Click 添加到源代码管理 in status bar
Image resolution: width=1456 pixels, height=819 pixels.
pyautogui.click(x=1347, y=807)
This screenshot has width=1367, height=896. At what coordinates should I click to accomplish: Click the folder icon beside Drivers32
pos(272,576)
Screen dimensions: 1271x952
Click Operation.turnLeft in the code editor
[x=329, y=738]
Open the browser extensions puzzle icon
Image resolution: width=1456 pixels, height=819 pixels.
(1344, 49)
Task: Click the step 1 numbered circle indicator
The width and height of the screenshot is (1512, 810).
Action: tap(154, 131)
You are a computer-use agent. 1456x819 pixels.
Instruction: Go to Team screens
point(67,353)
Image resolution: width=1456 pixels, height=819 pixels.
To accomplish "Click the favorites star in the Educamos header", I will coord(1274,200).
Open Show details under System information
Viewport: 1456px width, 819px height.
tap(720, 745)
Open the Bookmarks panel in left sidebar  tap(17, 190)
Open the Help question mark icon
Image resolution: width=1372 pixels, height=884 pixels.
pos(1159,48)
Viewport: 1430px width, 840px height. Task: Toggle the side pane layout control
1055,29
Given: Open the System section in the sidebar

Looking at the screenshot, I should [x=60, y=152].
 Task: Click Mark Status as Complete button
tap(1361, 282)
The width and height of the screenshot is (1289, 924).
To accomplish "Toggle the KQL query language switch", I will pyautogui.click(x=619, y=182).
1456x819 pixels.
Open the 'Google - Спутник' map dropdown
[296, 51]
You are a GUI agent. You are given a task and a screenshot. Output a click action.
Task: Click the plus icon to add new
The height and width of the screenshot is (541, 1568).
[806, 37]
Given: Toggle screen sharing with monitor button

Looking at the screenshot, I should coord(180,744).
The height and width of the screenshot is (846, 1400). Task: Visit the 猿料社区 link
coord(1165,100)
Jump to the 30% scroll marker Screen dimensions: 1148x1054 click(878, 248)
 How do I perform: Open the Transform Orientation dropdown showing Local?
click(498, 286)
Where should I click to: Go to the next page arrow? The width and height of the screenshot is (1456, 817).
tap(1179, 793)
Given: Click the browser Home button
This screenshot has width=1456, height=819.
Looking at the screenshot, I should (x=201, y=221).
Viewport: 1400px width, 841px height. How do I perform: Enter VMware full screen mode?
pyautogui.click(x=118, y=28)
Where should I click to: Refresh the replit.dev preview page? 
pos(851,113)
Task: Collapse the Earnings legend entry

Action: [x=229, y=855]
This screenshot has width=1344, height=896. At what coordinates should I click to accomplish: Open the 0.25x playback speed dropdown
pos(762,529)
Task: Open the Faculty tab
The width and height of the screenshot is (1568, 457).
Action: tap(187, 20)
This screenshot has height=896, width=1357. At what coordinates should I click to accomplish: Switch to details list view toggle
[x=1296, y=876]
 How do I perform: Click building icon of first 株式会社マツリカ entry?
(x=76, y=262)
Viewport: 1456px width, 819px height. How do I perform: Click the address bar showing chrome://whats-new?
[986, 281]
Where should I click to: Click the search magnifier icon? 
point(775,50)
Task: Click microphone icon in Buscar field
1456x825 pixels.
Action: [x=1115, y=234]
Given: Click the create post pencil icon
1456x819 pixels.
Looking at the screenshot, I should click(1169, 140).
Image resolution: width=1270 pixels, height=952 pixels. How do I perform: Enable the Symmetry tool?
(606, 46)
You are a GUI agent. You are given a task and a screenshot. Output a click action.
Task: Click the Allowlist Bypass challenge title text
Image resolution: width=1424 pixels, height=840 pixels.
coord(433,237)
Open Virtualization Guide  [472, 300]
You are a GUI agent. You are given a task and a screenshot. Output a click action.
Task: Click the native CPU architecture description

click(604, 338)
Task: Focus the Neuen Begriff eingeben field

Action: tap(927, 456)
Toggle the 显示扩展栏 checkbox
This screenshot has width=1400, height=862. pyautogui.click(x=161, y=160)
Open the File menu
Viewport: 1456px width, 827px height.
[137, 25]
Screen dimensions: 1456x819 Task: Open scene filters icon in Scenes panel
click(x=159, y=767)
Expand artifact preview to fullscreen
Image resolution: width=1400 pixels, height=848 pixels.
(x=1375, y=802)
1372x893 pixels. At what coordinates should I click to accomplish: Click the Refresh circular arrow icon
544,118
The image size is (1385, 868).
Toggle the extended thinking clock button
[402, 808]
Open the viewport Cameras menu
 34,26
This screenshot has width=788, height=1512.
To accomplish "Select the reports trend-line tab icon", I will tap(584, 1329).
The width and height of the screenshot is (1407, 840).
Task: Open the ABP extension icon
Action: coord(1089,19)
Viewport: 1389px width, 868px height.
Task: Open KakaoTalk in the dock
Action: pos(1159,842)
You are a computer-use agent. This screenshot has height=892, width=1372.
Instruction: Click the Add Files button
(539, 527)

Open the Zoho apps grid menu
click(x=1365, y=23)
_____
## THE PROBLEM
Using the data above, transcribe the lines that run from the line with "How do I perform: Click building" to the line with "Task: Click the Allowlist", both ends kept, and output nothing else.

## SOLUTION BELOW
 How do I perform: Click building icon of first 株式会社マツリカ entry?
(x=76, y=262)
Viewport: 1456px width, 819px height. How do I perform: Click the address bar showing chrome://whats-new?
[986, 281]
Where should I click to: Click the search magnifier icon? 
point(775,50)
Task: Click microphone icon in Buscar field
1456x825 pixels.
Action: [x=1115, y=234]
Given: Click the create post pencil icon
1456x819 pixels.
Looking at the screenshot, I should click(1169, 140).
Image resolution: width=1270 pixels, height=952 pixels. How do I perform: Enable the Symmetry tool?
(606, 46)
You are a GUI agent. You are given a task and a screenshot. Output a click action.
Task: Click the Allowlist Bypass challenge title text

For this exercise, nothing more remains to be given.